REQUIREMENT:
Show every line of the records below that contains the word "will". Case counts.

Stored data
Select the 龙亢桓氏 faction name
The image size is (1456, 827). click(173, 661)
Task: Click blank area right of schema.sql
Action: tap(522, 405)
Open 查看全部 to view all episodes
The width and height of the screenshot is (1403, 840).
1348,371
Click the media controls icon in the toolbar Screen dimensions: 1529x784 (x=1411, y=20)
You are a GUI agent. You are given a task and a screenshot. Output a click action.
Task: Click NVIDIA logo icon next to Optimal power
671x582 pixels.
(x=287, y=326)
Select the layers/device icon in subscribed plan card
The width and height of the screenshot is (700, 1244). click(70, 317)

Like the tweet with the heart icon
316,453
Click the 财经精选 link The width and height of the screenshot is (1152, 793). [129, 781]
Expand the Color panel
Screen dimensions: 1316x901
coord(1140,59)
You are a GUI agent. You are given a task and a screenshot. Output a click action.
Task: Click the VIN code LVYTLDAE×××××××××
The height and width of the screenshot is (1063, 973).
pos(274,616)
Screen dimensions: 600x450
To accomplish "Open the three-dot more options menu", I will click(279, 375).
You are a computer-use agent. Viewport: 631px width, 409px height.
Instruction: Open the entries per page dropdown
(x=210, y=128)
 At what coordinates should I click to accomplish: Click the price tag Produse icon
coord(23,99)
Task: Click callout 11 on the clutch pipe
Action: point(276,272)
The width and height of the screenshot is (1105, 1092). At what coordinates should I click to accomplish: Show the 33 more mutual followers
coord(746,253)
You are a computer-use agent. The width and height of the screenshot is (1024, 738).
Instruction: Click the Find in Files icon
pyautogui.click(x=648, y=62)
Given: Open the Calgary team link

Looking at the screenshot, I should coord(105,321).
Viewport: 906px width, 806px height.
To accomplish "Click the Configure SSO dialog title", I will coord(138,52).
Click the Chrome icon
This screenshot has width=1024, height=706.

COMPLETE ANSWER:
To accomplish "Open the three-dot more options menu", I will click(279, 375).
To accomplish "Click the Configure SSO dialog title", I will coord(138,52).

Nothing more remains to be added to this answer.